In other news, I have registered for the Boilermaker. I lurve this race, almost as much as I lurve black jelly beans. It’s the biggest 15K in the US, and if you’re not running it this year you’re likely a giant loser. I’ve run it three times now and it really is an amazing experience – hordes of cheering spectators throughout the entire course, huge prize money which draws world famous elite runners, dozens of live bands throughout the course, Popsicle and beer stops beside the typical water stops, and a kick ass party complete with fireworks at the end. Also, someone seems to drop dead during this race each year.

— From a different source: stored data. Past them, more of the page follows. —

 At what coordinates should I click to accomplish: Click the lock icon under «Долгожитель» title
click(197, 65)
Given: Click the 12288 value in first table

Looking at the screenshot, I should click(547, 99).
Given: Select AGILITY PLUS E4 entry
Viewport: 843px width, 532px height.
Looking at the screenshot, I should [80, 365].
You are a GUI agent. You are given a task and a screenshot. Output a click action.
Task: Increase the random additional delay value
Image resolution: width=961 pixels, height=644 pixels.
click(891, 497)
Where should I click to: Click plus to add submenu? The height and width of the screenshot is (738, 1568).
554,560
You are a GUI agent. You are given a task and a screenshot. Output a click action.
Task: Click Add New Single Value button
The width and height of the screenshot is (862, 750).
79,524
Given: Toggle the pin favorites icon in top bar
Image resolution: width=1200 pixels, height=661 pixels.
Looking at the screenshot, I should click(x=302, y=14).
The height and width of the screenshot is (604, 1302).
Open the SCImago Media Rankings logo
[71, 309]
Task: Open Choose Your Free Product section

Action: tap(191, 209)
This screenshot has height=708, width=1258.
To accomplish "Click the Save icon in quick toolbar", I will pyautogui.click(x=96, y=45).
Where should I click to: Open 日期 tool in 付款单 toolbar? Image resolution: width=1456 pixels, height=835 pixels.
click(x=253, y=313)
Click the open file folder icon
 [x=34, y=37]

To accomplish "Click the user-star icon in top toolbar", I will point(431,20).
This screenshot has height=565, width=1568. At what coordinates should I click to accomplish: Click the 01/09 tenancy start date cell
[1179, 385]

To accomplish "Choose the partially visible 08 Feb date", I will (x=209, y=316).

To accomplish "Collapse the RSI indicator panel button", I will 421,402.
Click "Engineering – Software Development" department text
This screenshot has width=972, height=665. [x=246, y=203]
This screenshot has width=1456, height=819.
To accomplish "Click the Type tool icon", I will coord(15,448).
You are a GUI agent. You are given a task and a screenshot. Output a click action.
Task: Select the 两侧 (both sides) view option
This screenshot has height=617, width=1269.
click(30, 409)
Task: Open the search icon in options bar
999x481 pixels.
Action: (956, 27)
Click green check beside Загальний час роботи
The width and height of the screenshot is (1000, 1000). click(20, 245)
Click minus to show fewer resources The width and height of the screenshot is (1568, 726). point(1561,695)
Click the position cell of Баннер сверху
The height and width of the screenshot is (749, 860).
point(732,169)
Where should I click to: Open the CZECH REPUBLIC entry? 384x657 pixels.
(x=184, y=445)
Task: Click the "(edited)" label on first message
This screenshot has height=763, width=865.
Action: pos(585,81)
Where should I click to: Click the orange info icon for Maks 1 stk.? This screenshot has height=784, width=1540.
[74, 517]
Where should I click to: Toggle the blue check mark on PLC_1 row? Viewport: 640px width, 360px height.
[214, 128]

And so far it’s never been me, so THAT’S good.
And in still other news, I just realized that my last post was my hundredth since the start of this here blog. And not ONE of you bastards mentioned this noteworthy event. So don’t be too surprised to find a pile of steaming ham vomit when you least expect it.
Yearly mileage: 411
Bright and early yesterday morning, J. and I made the drive into the big city for our weekly training run for the upcoming Mount Misery 10-Miler. By “made the drive in”, of course, I mean that I parked my vehicle in J.’s driveway, transferred my slovenly ass into her car and happily began my reign as the world’s most passive passenger. My contribution to J. for the fuel/wear and tear on her vehicle/responsibility for driving each and every week? Pretty much nil. Although I do occasionally compensate her with the gift of sweaty ass juice which I so generously leave in her front seat after our runs – but only if I’m feeling especially magnanimous.
J.’s kind nature earns her more than my sweaty ass juice. Each and every week she amazes me by collecting hordes of new friends. These are people whom she has NEVER met before, and yet by run’s end they’re all BFFs. She can tell you their childrens’ names, their race PRs, the girth of their husbands’ penises and the consistency of their last bowel movements. I, for my part, collect no friends but plenty of anecdotal tidbits which fill me with hostility. That’s because I speak to no one, but I eavesdrop shamelessly. I know, for instance, that the short brunette in front of me is on her fourth new pair of running shoes this year. And so I mentally name her “Princess”. J. would have eagerly befriended Princess and invited her for dinner that very night. I, however, just want to solidly beat Princess about the head and neck with all her excess shoes and give her a stern talking to about her ridiculous sense of entitlement …and maybe wipe some sweaty ass juice on her.
All this animosity resulted in a decent finish time yesterday. I ran the full ten miles, rather than the 7.4 course that the volunteers had set up for us. This was a sudden decision on my part. One mile in, I saw a few random runners head right while the rest of the masses went straight. I figured those turning right were the “exceptional” runners, by which I mean exceptionally stupid and NOT exceptionally fast. Still, though, I get absurdly jealous when others are suffering more than I am, and so I followed them. And spent the remaining time gasping for air and cursing myself wildly.
I finished in 1:24:54 which is not terribly craptastic for me, given the mountainous nature of the course. (I was not kidding last week when I wrote that only mountain goats and Tibetan monks live up there – and even they need supplemental oxygen.) My finish time on this course last year was 1:24:25, so I’m thinking I might just PR this year.
The bad news is that J. can’t make the training run next Saturday. I better find out where Princess lives, as I’m fully prepared to trade my ass funk for a ride.